● **ESTRATTO DEL DOCUMENTO**:
= = =

Se il Mezzogiorno è un problema nazionale
Sebastiano Maffettone - Sole 24 Ore
Il ritardo di sviluppo del Mezzogiorno d'Italia non dipende dal Covid-19, come tutti sappiamo. Ma il momento di riflessione, che si è aperto in questa fase di pandemia, può essere utile per pensare sia sulle cause di questo ritardo sia soprattutto sulle politiche che possano in un futuro non troppo lontano porvi rimedio.
Sotto questi auspici, senz'altro condivisibili, si apre il libro di autori vari curato da Giuseppe Coco e Claudio De Vincenti con il titolo a mio parere assai sensato di “Una questione nazionale”. La questione nazionale e poi quella meridionale, che dovrebbe diventare da «problema» tradizionale del Paese a «opportunità» di progresso.
Naturalmente, in casi del genere il problema principale consiste nel vedere come si possa raggiungere un obiettivo così desiderabile. La risposta che, su invito dei curatori, gli autori dei saggi forniscono riguarda sia l'analisi del fenomeno sia suggerimenti sul da farsi. Al centro delle analisi sta sempre la questione degli obsoleti rapporti sociali di produzione per dirla in marxese. L'analisi in questione parte, e non potrebbe essere diversamente, dalla valutazione critica delle spiegazioni classiche del ritardo del Mezzogiorno. La prima tra queste è quella -resa assai nota anche a livello internazionale per merito di Robert Putnam - basata sul deficit di capitale sociale che caratterizzerebbe le regioni meridionali.
Le ragioni storiche di questo deficit starebbero poi nella mancanza nel passato di una civiltà comunale al Sud d'Italia, cosa che rende tale spiegazione poco attuale e tutto sommato poco utile (non possiamo promuovere una civiltà comunale otto secoli dopo l'originale). Una seconda spiegazione insiste sulla capacità di classi sociali, di cui farebbero parte burocrati, professionisti e politici. C'è qui qualcosa di indubbiamente vero, ma è difficile capire perché ciò accada proprio nel Mezzogiorno e come porvi rimedio. Una terza spiegazione verte sulla mancanza di un network urbano nel Mezzogiorno. Anche in questo caso, dato per scontato un fatto del genere, non e però chiaro come mai le città del Mezzogiorno siano relativamente isolate. Isolamento che, come scrive Lepore, va comunque rivisto nel quadro della globalizzazione in torso. Infine, c'è di sicuro una spiegazione imperniata sulla insufficienza delle politiche per il Mezzogiorno. Da questo punto di vista, va anche ricordato che ci sono nuove prospettive legate alla centralità riconquistata dal Mediterraneo (si veda il capitolo di Coco).
Ora, senza dubbio è ragionevole criticare l'intervento politico nel Mezzogiorno complessivamente preso, ma è evidente ci sono stati anche atti politici positivi nel passato repubblicano come, tra gli altri, la Riforma agraria e l'intervento straordinario. Ciò, naturalmente, non vuol dire che ulteriori investimenti infrastrutturali non siano indispensabili ora (si vedano i capitoli di Mazzola, Borgomeo, Lagravinese e Resce).
Alla luce dell'analisi così concepita, si comprendono anche le direttrici della riforma. In linea di massima, si propone di favorire processi decisionali che riducano per quanto possibile I'intermediazione politica e di promuovere investimenti sostanziosi in capitale umano a cominciare da ricerca e istruzione (su cui Albert). Si citano tra gli altri, in questa ottica, come azioni virtuose i «Patti per il Sud» e «Resto al Sud», che furono lanciati nel periodo in cui uno dei due curatori del volume (De Vincenti) era ministro per il Mezzogiorno. In linea di massima, la caratteristica principale del libro consiste nel proporre politiche fortemente distanti dal mero reperimento di ulteriori risorse economiche o dalla riduzione dei salari al Sud e più inclini alla promozione di investimenti e al rafforzamento del capitale umano.

= = =

● **APPLICA QUANTO LETTO**:
(A) Rispondi alle domande sull'estratto:
(i) Chi ha curato il libro di cui si parla?
(ii) A chi si deve la notorietà internazionale della spiegazione fondata sul deficit di capitale sociale?
(iii) Quali iniziative vengono citate come azioni virtuose?
(B) Trascrivi il passo dell'estratto che comincia con "Naturalmente, in casi" e termina con "le regioni meridionali.".
L'elenco non ha alcun legame con l'estratto.

= = =

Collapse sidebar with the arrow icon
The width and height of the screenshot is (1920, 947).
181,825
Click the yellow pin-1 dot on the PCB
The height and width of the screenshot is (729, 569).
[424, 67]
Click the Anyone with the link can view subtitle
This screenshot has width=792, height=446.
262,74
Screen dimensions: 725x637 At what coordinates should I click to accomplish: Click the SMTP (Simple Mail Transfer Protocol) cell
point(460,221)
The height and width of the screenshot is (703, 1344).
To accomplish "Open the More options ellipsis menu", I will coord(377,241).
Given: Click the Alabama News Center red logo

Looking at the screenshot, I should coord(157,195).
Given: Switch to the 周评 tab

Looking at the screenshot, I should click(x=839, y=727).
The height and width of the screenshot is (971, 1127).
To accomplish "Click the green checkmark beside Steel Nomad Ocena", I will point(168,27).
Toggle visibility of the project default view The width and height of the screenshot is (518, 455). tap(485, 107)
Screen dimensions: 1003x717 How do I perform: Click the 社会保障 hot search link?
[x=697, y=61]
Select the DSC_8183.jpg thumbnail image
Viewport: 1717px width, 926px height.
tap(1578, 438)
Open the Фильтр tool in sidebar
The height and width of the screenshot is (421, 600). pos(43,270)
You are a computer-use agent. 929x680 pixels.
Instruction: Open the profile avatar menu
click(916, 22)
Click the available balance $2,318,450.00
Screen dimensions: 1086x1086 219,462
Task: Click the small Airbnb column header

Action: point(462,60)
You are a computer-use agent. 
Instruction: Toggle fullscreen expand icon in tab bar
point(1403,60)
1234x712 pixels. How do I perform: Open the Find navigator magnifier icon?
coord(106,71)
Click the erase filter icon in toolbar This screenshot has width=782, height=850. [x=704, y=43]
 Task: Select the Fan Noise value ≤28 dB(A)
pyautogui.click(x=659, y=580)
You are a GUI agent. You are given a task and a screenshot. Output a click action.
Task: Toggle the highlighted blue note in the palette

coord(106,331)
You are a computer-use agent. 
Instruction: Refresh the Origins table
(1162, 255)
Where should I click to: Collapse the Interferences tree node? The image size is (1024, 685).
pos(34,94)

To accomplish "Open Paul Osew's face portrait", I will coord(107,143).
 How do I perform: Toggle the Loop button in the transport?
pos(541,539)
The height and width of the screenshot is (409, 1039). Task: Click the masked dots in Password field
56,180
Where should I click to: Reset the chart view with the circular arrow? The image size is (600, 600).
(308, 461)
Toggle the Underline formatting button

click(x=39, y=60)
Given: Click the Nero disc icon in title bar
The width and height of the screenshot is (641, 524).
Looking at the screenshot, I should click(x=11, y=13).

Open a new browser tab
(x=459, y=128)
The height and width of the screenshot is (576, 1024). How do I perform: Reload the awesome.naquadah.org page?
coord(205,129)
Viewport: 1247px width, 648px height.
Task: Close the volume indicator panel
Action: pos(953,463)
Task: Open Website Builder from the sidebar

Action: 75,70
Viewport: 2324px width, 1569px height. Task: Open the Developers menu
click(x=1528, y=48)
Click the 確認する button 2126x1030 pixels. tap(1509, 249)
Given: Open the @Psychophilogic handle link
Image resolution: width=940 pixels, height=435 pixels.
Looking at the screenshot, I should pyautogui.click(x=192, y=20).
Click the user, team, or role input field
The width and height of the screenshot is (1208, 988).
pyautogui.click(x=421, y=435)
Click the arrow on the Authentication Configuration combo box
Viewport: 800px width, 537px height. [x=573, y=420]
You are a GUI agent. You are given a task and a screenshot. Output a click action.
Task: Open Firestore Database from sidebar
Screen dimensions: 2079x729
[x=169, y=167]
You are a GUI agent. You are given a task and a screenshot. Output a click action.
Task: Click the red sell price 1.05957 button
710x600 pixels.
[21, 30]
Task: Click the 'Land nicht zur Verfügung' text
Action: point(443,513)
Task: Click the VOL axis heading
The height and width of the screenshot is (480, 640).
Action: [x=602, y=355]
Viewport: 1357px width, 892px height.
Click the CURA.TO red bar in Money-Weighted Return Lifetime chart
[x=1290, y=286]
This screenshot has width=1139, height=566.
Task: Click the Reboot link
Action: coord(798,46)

= = =

● **SOLUZIONI PROPOSTE**:
(A)
(i) Giuseppe Coco e Claudio De Vincenti.
(ii) A Robert Putnam.
(iii) I «Patti per il Sud» e «Resto al Sud».

(B)
Naturalmente, in casi del genere il problema principale consiste nel vedere come si possa raggiungere un obiettivo così desiderabile. La risposta che, su invito dei curatori, gli autori dei saggi forniscono riguarda sia l'analisi del fenomeno sia suggerimenti sul da farsi. Al centro delle analisi sta sempre la questione degli obsoleti rapporti sociali di produzione per dirla in marxese. L'analisi in questione parte, e non potrebbe essere diversamente, dalla valutazione critica delle spiegazioni classiche del ritardo del Mezzogiorno. La prima tra queste è quella -resa assai nota anche a livello internazionale per merito di Robert Putnam - basata sul deficit di capitale sociale che caratterizzerebbe le regioni meridionali.